# HM rolled a 1 on that save...



## HolyMan (Nov 30, 2010)

Well it looks like I got a big botch  when it came to my Save vs. the bed bug infestation or be locked out of your room for three weeks. 

This is majorly going to suck as I can't take anything with me but my clothes tomorrow and those I need to wash majorly before allowed into a new room.

So this is the explanation as to why you won't see me for most of this month, I hope to be on right before the holidays to catch up on the reading here and then soon after get all my threads rolling again.

I am truly sorry for putting alot of games on hold hopefully the time will pass quickly, (for me especially).

Happy Gaming all till I return...

HM


----------



## Scott DeWar (Nov 30, 2010)

bet your itchin' to get back, eh?


----------



## HolyMan (Dec 1, 2010)

I'm not dead yet. 

But I have tonight and tomorrow to get all my ducks in a row before the big send off.

HM


----------



## Lughart (Dec 1, 2010)

Sad to hear, I hope it won't mess up your christmas.


----------



## Aldern Foxglove (Dec 1, 2010)

This is why you always buy a Luck Blade - I have 3. Yikes, well that royally sucks.   Well here's hoping it goes quickly for you. 

I'll NPC you in Skin Deep.

Now on to a purely selfish question - since you DM both of the two active games I'm in  - will the judge continue Bats in the Belfry in the interim?  Afteral finishing off this encounter and the next one which is presumably already outlined will probably take up the time - gotta love PBP.


----------



## HolyMan (Dec 1, 2010)

Yes GlassEye will be taking over my LPF game till I return. And I was going to ask you to NPC Leopold (pretty much going to every thread now and asking my DM's for that).

 So one game will continue and I will have people in Carrion Crown posting characters in an RG once I get it set today or tomorrow. And hopefully spend extra time looking over characters for each other and working on backgrounds for the next couple of weeks.

HM


----------



## Aldern Foxglove (Dec 1, 2010)

Sounds like a plan, at least you've been able to get things nice and organized.  I'll add my hopes to Lughart's that it doesn't put a dent in your festive fun.


----------



## HolyMan (Dec 1, 2010)

Thanks (to you both) but it is hard to keep a good HM down.
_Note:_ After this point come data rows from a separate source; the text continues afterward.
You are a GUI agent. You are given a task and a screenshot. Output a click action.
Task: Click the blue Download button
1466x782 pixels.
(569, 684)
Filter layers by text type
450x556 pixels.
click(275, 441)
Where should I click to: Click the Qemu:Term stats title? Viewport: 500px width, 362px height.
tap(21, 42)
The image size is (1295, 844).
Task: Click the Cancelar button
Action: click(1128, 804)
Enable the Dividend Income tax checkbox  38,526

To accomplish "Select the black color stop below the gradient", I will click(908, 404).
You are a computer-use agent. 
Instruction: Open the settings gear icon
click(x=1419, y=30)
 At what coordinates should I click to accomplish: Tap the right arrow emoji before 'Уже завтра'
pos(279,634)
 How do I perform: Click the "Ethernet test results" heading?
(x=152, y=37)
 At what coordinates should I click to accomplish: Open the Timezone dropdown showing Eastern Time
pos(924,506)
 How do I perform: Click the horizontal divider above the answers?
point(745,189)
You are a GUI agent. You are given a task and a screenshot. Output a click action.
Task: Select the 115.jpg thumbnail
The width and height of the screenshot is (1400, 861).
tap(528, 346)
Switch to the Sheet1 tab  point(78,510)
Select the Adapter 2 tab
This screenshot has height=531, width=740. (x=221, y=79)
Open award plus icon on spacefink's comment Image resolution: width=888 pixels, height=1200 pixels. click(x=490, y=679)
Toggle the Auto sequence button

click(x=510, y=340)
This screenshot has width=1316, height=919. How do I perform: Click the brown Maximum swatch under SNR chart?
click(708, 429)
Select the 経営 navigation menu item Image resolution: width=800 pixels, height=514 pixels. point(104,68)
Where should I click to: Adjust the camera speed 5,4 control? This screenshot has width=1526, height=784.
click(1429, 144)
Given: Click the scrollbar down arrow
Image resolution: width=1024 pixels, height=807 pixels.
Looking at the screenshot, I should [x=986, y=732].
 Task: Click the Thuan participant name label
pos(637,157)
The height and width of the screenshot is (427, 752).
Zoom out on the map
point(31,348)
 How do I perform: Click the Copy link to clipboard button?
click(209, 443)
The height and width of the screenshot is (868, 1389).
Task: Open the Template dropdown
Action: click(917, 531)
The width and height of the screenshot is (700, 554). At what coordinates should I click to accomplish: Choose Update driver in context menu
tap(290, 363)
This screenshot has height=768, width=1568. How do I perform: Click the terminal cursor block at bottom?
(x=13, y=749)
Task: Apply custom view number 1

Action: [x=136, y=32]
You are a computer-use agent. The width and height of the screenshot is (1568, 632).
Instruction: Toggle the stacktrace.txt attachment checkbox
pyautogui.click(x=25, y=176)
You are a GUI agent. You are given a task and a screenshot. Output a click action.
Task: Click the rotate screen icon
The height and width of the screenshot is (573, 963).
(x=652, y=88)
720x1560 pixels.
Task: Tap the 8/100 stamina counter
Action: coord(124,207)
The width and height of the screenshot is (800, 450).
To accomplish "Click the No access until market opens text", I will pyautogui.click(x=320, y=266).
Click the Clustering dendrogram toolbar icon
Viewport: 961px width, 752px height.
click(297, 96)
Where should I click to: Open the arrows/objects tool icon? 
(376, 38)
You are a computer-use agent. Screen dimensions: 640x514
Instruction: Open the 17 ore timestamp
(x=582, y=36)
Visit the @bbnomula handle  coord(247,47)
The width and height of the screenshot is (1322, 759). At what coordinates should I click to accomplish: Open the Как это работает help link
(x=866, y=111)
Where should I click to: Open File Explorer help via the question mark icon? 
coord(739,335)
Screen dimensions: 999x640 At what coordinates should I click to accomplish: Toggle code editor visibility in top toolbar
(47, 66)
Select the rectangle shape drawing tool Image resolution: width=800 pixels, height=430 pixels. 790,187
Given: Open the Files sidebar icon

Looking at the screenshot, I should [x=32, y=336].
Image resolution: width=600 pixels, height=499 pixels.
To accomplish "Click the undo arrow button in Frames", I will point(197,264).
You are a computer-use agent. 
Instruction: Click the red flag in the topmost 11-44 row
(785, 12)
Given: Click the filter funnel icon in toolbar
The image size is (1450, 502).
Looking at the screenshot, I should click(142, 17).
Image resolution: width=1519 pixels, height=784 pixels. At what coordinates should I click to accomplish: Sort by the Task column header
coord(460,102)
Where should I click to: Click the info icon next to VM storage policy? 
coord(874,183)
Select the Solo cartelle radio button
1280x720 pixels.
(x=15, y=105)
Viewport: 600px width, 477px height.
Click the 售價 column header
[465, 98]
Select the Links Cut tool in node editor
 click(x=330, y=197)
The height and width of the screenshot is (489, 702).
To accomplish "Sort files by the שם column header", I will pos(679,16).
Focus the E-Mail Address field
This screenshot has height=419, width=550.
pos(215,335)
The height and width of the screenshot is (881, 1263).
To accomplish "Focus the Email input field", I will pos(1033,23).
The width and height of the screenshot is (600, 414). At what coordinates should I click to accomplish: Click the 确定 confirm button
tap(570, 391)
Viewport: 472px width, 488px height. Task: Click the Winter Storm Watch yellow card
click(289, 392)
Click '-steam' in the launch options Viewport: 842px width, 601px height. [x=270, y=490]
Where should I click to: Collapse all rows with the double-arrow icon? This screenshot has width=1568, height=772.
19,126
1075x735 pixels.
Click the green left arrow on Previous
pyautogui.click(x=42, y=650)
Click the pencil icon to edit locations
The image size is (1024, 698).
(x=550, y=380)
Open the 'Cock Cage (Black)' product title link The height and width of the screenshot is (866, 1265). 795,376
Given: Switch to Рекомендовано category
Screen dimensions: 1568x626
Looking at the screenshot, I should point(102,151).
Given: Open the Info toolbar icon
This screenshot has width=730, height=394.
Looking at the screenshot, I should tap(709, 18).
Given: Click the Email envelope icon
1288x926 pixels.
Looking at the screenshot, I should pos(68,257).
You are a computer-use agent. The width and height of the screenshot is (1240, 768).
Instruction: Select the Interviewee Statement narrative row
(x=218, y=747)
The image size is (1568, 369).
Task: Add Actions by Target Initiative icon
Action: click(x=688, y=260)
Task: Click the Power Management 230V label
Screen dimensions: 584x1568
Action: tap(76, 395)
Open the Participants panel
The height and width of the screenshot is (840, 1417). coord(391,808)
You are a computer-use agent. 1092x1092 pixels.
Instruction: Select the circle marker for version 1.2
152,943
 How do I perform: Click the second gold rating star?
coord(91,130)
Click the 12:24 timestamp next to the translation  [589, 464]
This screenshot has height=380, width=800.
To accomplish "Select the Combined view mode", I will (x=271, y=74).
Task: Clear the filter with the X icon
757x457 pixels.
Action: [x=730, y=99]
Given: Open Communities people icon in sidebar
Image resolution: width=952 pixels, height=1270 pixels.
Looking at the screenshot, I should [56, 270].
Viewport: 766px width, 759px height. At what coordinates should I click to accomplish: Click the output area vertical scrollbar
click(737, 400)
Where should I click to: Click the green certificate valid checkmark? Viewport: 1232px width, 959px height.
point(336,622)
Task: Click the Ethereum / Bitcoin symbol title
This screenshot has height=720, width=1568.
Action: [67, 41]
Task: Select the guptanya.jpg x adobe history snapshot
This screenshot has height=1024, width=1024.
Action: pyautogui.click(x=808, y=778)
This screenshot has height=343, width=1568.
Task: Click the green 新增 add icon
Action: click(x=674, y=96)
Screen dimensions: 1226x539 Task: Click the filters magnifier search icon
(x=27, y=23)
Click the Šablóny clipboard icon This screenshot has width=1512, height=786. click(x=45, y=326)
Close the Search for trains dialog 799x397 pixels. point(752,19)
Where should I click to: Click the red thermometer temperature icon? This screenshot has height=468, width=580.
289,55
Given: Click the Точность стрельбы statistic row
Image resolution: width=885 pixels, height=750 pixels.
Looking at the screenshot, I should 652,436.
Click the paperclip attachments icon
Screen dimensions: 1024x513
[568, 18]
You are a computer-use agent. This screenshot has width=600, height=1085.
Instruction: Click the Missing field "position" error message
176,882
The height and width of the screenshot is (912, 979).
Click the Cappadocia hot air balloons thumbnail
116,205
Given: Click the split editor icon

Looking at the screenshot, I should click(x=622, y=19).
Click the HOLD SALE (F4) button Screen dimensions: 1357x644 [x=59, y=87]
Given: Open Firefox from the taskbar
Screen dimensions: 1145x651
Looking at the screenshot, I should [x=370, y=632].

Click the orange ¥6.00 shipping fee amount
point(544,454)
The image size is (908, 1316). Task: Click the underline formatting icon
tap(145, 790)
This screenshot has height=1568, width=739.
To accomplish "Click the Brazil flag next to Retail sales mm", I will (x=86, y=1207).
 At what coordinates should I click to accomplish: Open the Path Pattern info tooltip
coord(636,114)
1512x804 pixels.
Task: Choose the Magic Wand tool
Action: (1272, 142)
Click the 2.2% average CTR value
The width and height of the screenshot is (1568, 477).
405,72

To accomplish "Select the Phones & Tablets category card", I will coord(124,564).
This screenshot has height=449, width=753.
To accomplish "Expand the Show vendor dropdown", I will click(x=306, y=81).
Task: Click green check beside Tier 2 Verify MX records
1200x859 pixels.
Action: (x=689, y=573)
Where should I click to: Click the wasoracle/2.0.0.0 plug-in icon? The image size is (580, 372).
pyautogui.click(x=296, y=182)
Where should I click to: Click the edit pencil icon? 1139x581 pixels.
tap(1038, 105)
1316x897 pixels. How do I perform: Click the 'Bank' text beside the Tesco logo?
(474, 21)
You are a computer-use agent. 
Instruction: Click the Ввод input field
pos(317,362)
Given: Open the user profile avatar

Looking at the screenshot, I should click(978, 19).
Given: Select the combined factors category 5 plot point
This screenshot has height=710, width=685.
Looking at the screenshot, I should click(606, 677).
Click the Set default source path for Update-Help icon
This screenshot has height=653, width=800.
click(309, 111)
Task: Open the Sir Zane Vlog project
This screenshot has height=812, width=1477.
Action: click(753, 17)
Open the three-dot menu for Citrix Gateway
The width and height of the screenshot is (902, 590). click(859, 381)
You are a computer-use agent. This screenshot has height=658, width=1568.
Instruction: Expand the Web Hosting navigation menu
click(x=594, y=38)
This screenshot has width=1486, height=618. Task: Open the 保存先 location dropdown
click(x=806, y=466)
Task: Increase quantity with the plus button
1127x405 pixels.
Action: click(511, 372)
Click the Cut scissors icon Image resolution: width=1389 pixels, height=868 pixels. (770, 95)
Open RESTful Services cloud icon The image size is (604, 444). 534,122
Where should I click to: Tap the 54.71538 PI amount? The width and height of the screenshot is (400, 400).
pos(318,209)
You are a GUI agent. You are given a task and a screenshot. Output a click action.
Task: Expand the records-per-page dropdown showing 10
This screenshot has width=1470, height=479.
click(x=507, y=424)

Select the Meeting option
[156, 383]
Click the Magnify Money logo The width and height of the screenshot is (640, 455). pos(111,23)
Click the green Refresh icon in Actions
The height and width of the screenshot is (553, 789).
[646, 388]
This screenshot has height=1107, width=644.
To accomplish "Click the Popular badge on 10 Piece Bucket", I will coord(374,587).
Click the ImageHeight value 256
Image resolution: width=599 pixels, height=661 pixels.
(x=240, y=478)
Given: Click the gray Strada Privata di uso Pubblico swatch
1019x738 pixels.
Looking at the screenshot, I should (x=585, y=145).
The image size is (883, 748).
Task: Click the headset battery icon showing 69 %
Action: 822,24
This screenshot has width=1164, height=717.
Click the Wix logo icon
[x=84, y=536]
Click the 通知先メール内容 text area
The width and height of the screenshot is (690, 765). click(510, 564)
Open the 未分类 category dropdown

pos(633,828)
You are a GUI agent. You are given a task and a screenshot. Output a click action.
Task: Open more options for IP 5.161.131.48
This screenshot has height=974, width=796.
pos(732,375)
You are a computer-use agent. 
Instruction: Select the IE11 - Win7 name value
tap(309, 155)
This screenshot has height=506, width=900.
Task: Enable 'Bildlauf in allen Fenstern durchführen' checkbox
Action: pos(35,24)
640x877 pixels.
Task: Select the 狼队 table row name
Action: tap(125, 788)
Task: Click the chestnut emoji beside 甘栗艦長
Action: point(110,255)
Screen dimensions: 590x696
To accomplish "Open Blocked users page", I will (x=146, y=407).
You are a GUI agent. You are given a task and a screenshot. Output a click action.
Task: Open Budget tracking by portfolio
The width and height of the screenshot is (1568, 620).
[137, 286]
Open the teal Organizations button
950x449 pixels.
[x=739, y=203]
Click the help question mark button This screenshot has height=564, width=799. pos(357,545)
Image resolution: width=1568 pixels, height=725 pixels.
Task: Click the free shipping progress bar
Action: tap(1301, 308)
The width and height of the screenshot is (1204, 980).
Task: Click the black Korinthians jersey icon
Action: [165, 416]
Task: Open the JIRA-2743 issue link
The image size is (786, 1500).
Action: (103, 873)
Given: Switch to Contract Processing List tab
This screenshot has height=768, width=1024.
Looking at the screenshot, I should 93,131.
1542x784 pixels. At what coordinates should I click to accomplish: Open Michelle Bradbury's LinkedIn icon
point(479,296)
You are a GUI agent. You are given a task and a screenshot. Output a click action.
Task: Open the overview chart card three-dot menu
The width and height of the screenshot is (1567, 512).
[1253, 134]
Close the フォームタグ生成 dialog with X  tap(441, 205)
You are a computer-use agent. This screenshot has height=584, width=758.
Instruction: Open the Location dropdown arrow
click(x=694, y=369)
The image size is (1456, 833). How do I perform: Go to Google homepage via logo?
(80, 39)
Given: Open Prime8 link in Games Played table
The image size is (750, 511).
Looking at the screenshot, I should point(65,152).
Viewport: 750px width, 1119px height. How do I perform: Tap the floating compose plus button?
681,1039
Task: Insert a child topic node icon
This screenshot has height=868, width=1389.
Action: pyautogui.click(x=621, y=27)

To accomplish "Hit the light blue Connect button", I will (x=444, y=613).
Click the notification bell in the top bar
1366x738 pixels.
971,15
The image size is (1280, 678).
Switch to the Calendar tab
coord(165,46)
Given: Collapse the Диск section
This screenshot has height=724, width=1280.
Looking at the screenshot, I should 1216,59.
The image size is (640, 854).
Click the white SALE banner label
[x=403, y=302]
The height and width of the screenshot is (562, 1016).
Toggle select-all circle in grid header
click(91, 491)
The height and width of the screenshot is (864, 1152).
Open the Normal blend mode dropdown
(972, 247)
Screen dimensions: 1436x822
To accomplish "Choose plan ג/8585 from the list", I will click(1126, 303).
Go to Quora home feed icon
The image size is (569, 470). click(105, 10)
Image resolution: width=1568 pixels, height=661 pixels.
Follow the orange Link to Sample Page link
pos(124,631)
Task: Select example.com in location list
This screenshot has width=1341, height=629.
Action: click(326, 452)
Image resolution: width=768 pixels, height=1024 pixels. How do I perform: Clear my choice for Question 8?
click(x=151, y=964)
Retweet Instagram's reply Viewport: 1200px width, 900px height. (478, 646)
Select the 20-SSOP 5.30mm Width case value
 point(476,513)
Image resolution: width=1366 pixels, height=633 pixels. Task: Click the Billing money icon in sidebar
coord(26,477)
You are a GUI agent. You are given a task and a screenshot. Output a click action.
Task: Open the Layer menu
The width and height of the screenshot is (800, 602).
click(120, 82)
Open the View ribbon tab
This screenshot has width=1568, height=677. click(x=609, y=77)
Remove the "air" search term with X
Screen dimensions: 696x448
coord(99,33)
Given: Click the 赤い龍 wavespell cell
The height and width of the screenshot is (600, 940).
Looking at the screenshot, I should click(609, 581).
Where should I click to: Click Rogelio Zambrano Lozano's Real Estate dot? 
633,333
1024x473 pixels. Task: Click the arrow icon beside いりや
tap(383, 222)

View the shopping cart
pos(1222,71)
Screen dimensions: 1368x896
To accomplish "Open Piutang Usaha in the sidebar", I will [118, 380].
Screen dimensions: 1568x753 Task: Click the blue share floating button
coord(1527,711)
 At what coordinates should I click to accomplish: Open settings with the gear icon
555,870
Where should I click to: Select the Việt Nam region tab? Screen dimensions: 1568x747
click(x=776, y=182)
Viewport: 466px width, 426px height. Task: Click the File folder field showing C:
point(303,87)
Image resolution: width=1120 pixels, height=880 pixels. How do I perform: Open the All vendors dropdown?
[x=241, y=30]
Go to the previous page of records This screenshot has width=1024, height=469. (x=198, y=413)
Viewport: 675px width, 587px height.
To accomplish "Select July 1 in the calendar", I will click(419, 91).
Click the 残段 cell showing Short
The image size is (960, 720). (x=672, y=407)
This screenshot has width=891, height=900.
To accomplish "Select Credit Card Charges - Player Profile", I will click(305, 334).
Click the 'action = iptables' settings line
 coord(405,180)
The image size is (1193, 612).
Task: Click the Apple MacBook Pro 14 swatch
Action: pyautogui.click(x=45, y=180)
LOL I will have fun until it is the wee hours of the morning and I wish I was on my computer LOL.

HM


----------



## kinem (Dec 1, 2010)

Good luck!


----------



## HolyMan (Dec 1, 2010)

Thanks,

I am still thinking over what Rezak might do (was seriously considering getting a new outfit and trying disguise). I will have a post for that IC before I can't again. I'm sure you can RP Rezak with NP he is frustrated and grumpy and tired of being pushed around by these veiled guys.

HM


----------



## Leif (Dec 1, 2010)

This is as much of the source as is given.